Filter the entries below, keeping only lines with "Given".

The input |
☆ ☆ ☆ ☆
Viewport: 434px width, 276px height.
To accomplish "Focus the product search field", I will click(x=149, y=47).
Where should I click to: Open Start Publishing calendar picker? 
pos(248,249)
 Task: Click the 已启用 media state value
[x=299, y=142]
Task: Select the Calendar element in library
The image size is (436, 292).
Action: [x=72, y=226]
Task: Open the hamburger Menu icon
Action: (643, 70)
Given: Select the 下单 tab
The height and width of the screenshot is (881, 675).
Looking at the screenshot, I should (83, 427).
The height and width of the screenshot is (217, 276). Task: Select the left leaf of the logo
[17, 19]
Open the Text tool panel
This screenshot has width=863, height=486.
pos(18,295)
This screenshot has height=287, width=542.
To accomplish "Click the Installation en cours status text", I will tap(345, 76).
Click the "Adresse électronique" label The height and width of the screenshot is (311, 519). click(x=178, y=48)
☆ ☆ ☆ ☆
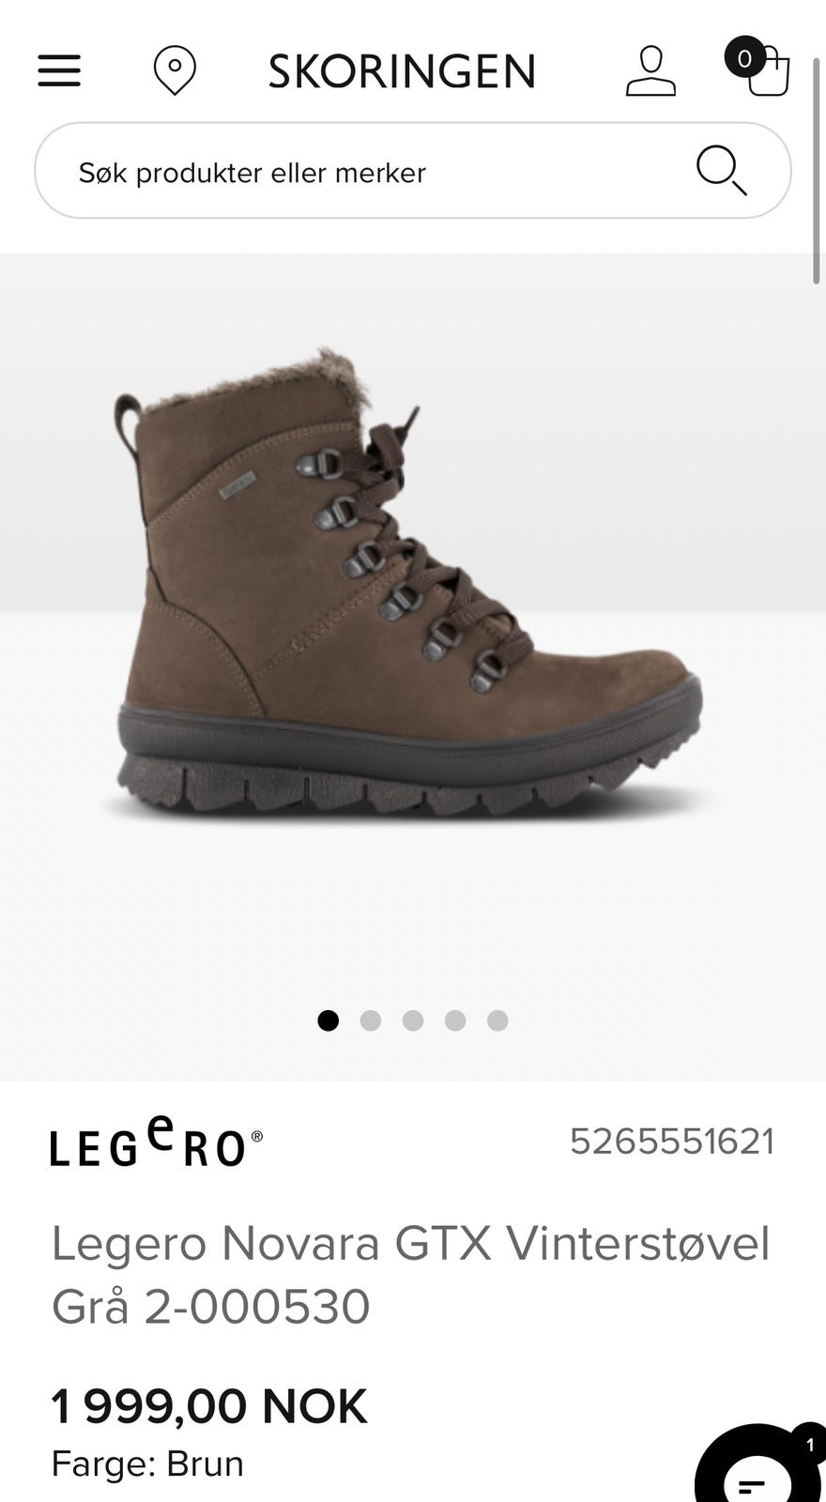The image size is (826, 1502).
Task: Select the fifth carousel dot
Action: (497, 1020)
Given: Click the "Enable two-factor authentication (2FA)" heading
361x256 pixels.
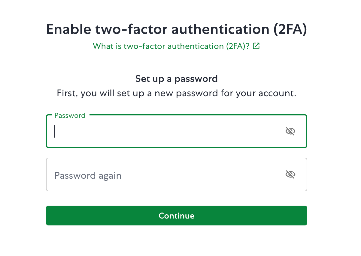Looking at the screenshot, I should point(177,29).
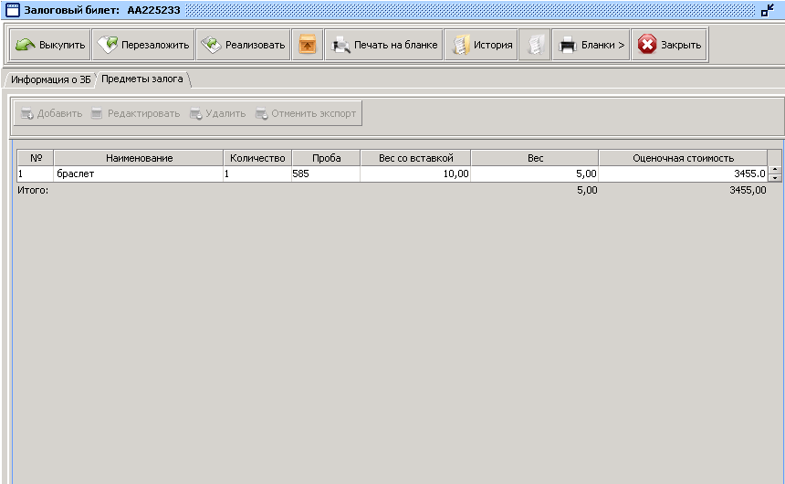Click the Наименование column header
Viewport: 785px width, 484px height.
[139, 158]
☆ ☆ ☆ ☆
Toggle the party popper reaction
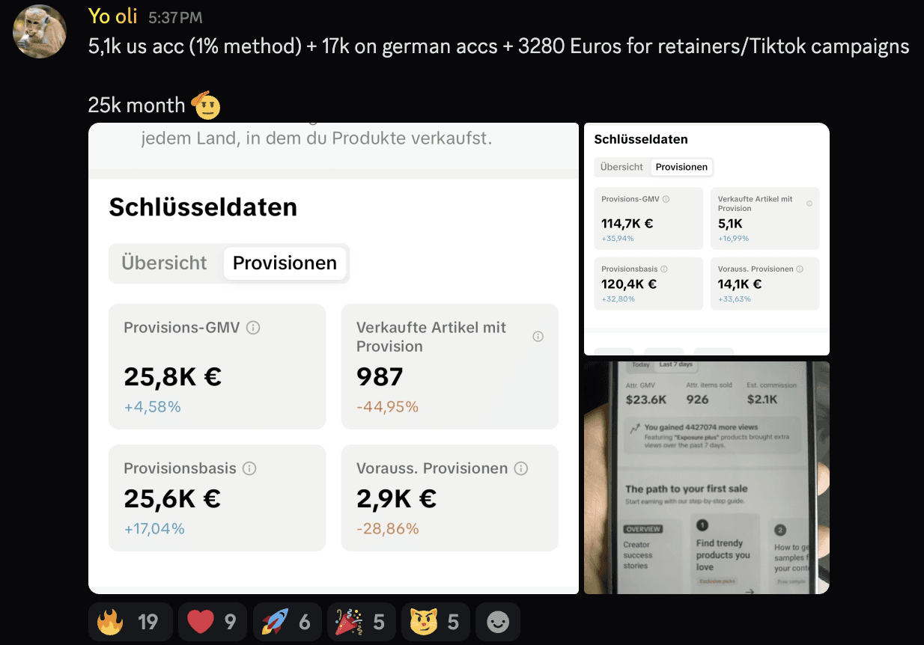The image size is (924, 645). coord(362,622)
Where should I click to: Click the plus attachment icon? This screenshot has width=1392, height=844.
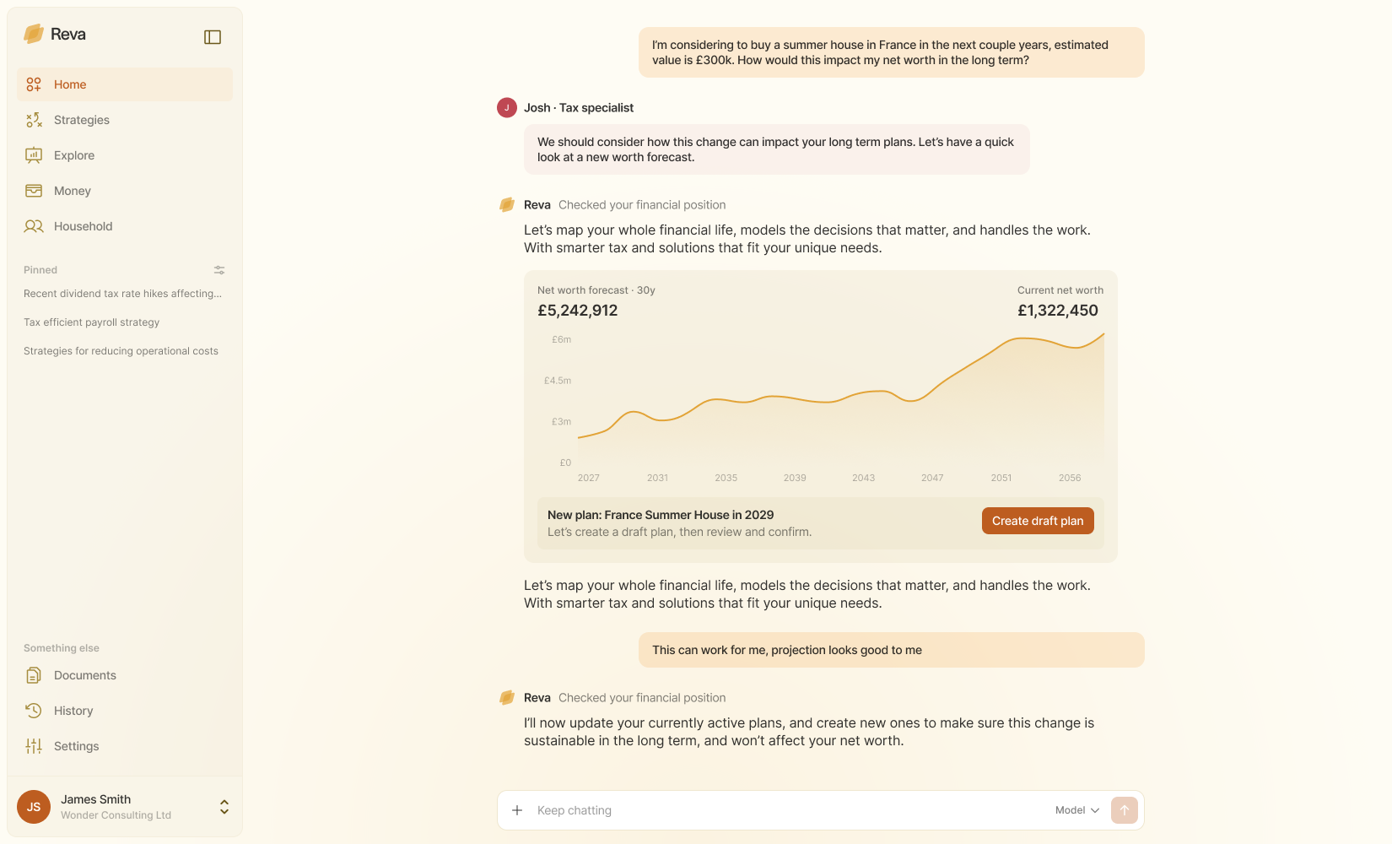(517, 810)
☆ ☆ ☆ ☆
Expected answer |
Given: Select the 下单 tab
Given: Click the "Enable two-factor authentication (2FA)" heading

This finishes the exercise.